▶ Supplied passage
I've had a beam machine for years but only use it occaisionally. I have a woodmizer at home in Langley. 

How do you guys haul out your beams (cants)? I'm still looking for a cheap timber carrier for those back yard deals.

I'd like to find a local guy into chainsaw milling and trade some logs for some beer. I hate bucking really nice logs into firewood because I have to get it out.


----------



## SRT-Tech (Jan 23, 2007)

^ i haul em out with the truck. Cut em on site, tether strap or old rope around the end, comeAlong them into the truck, or just lift em in. 

HAUTIONS11, nice pics! what kind of chain you running? sure is smooooth compared to my rough cut cants and slabs.....are you "pulling the saw and beammachine" along the 2x4 or dogging er down and swiveling the bar into the wood? I cant seem to get a smooth finish, just roughcut with chain marks.....


----------



## hautions11 (Jan 24, 2007)

I rock the saw and have trouble with saw marks as well. The Alaskan is much smother. I use the beam machine to Quarter logs, trim cants etc, where finish is not as critical.


----------



## aquan8tor (Jan 24, 2007)

I know ive read it here, but what kind of chain ARE you using, hautions? the ash I've seen does look very smooth and nicely cut. I've been tinkering around lately but I want to get a reel of something once I've tried out a few different brands of rip chain.


----------



## hautions11 (Jan 24, 2007)

Sorry, I use Baileys and I grind my own that are real similar to the Baileys grind. They are a sponsor here and sell loops for 20 cents per link which is a great price.


----------



## aquan8tor (Jan 24, 2007)

Oh well. Bailey's is all I've used up to this point. I have a couple loops of the "regular" 3/8" and one of the 3/8" low pro. Anybody ese?? THanks. 

BTW, sorry to derail the thread. I've personally got a mini-mill as well, but I've only used it a couple times. Like a couple people have said already, I also get a lot of saw cutting marks, and can't keep the saw perfectly straight for the whole cut. and end up with a little wobble.


----------



## gunnarfan (Jan 27, 2007)

I was talking about milling with an engineer at the university... as I like borrowing ideas and trying homespun versions. He's got a Mobile dimension setup at his house with the three blades and a 67 horse Volkswagon engine.. boards come out to the operator on the return.. Nothing you can haul with a 4 wheeler though.

Rows showing where targets appear:
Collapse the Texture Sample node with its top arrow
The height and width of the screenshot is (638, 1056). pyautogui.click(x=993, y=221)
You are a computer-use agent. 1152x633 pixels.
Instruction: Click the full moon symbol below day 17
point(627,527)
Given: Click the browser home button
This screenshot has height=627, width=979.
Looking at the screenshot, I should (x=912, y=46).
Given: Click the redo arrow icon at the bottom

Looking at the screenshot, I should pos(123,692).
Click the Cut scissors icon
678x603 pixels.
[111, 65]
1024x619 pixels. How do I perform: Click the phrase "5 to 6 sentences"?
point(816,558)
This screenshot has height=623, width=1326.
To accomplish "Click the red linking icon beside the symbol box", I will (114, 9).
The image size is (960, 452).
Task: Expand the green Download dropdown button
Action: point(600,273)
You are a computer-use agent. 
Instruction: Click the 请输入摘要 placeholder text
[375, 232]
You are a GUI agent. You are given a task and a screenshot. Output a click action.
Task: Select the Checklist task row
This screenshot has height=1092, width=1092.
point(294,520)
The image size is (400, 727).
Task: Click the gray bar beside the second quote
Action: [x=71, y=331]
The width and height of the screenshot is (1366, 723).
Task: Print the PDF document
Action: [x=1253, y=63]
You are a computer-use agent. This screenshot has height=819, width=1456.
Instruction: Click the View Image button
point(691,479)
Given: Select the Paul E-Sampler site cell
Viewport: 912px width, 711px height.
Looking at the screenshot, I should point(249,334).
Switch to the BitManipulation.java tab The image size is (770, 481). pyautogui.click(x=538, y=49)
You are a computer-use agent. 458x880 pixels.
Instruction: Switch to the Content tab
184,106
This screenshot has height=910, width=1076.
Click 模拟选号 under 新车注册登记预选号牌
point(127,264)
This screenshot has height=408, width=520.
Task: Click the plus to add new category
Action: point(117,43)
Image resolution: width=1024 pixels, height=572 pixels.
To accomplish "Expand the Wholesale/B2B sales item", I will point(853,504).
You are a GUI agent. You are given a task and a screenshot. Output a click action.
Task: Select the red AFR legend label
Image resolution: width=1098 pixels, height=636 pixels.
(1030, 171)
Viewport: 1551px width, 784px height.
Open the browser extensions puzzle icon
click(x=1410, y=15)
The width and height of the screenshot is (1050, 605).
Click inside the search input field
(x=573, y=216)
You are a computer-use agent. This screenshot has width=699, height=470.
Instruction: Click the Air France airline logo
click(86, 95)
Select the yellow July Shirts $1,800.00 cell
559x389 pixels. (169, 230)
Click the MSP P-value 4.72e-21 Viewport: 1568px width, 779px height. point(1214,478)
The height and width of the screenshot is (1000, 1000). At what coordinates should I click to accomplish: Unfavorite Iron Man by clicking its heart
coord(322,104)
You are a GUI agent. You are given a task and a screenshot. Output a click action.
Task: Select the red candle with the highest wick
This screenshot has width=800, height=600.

▶ Tasks to complete
1. In the chainsaw milling thread, how would you render "They are a sponsor here and sell loops for 20 cents per link which is a great price." in Spanish?
2. In the chainsaw milling thread, what brand of chain does hautions11 say he uses?
3. Carry on the chainsaw milling thread from the point where it stops.

▶ Exercise answers
1. Son patrocinadores aquí y venden lazos de cadena a 20 centavos por eslabón, lo cual es un gran precio.

2. Baileys

3.
Was looking at some smaller Mahoe mills from New Zealand for ideas too....

think I might have worked out a rig by parting out an Ariens sno thrower. No fooling... will post when successful. Not sure If i'll set that up for band or circular. for this discussion I'd say circular would work for what i'm proposing. kind of depends on which way you want to gear the thing up to drive itself determines that.. hint hint...
oh what can be done with a vertical motor and railing..


----------



## SRT-Tech (Jan 27, 2007)

i'm going to be making a small mill at some point, using a 6.5 HP Honda small engine, a 40" chainsaw bar mounted on a movable rail, and a couple of gears/roller chains to move the chain sprocket. Something like that....  I want to mount it on my heavy duty steel truck rack, so i can just drive to the woods and feed small cants thru it.


----------



## smitty12 (Jan 27, 2007)

I recently bought the hud-son boardmaster. I originally bought it to mill boards with...(boardmaster....) But, it's not sophisticated enough for that. It does work well for making beams.


----------



## 00juice (Jan 27, 2007)

I use the haddon lumber maker. It works pretty well. It has the option of using set screws or bolts to hold it on. I found that the set screws don't work all that well. I bought mine for $40 on Ebay. Although, they often go for more. MSRP is like $90. Nice product, built well.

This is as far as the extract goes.